No caso da reserva indígena, o plenário do STF julga amanhã ações que questionam a homologação contínua da área no Estado de Roraima. Os governos federal e estadual divergem sobre a homologação. Para a União, o ideal é manter a demarcação de forma contínua. Mas o governador de Roraima, José de Anchieta Júnior (PSDB), e produtores de arroz que vivem na região da Raposa/Serra do Sol defendem a demarcação descontínua, argumentando que, do contrário, terão prejuízos. Uma das propostas é fazer a demarcação em “ilhas”, com áreas exclusivas para os indígenas, mas outras abertas à livre circulação no Estado.
Fetos anencéfalos
Após a demarcação do território indígena em Roraima, os ministros do STF realizam audiência pública para discutir a permissão para que mulheres interrompam a gravidez de fetos anencéfalos. O assunto será debatido por três dias.

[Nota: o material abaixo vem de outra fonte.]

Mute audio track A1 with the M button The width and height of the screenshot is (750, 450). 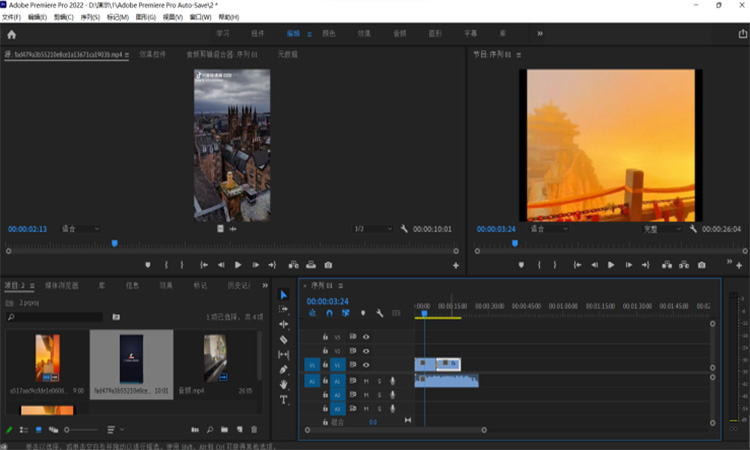[366, 381]
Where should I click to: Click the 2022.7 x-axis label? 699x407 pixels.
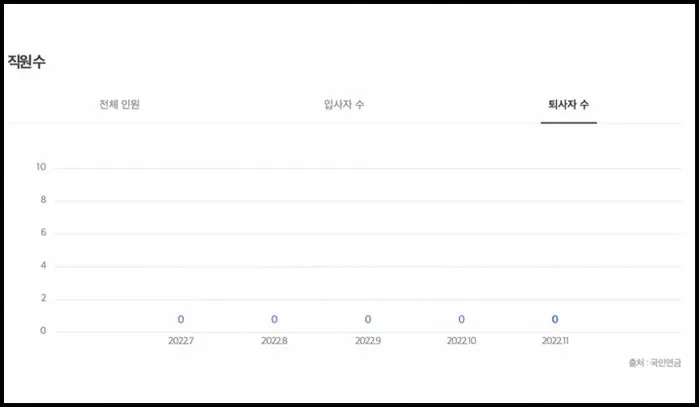181,341
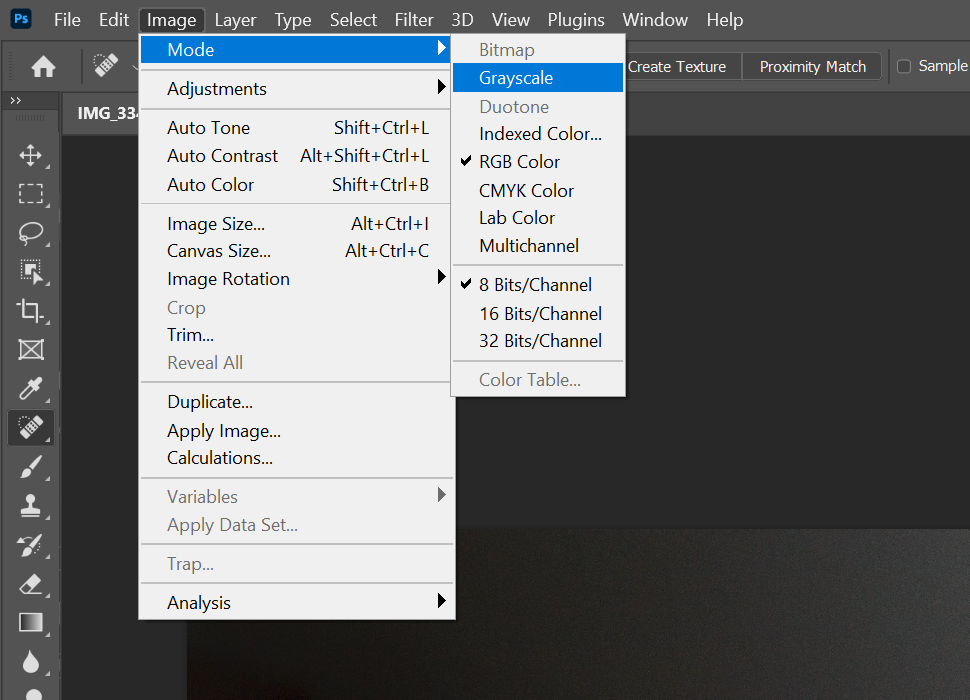This screenshot has height=700, width=970.
Task: Choose the Eyedropper tool
Action: click(x=31, y=389)
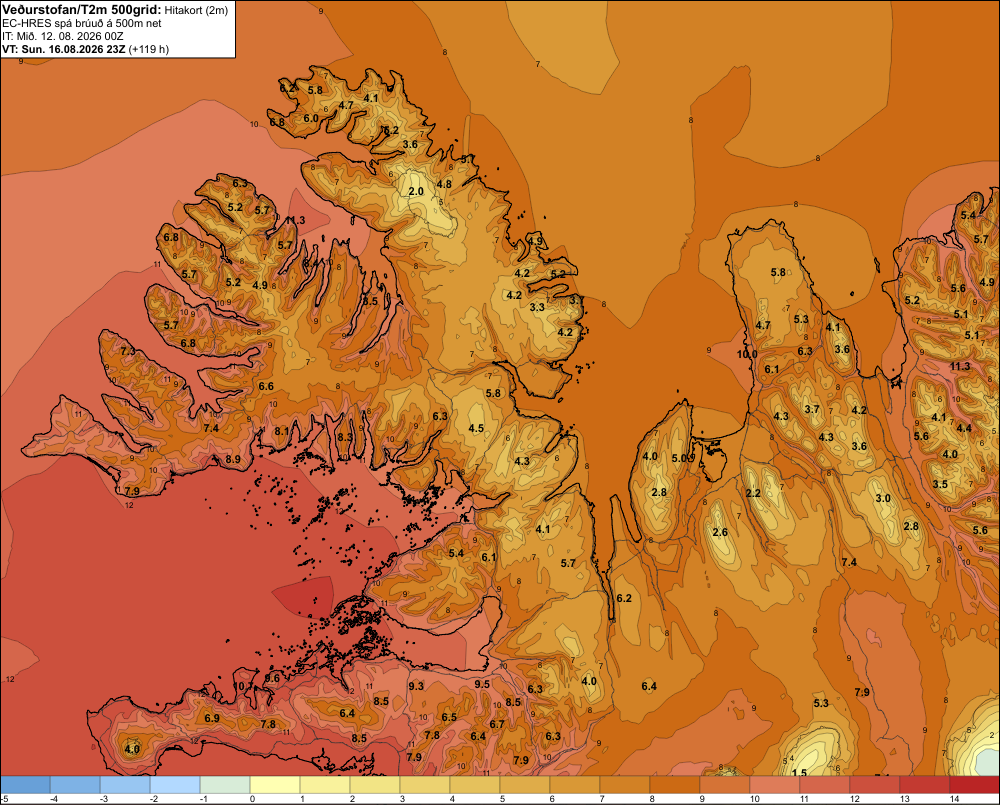This screenshot has width=1000, height=805.
Task: Select the 7.3 temperature label on western peninsula
Action: pyautogui.click(x=128, y=351)
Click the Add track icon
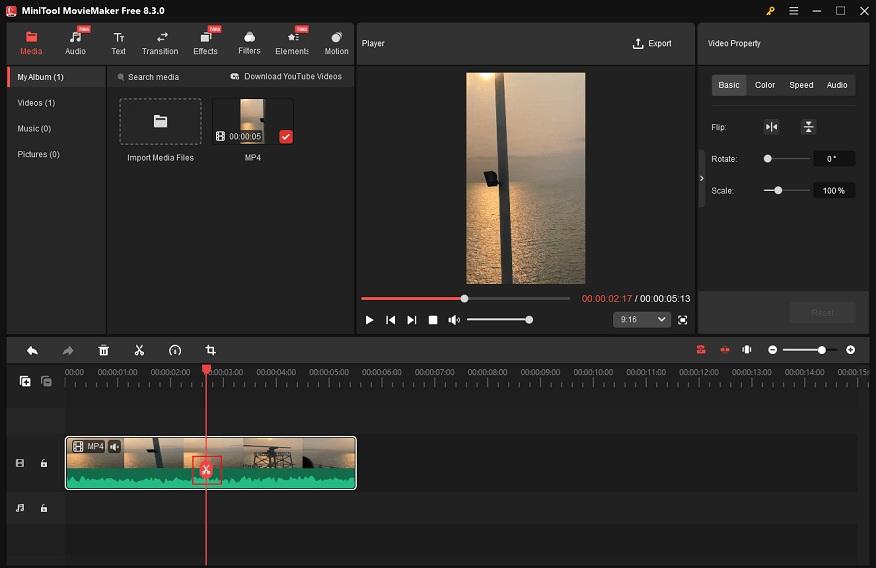The height and width of the screenshot is (568, 876). tap(25, 381)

A primeira audiência acontece hoje.
Mudança de postura
Nos últimos anos, o STF vem mudando seu perfil e tem adotado posição mais ativa na apreciação de temas com ampla repercussão, antes rechaçados sob o argumento de interferência na autonomia entre os Poderes. A opinião de que o Supremo está mais “antenado” com temas que mobilizam a opinião pública é compartilhada por alguns dos ministros da casa.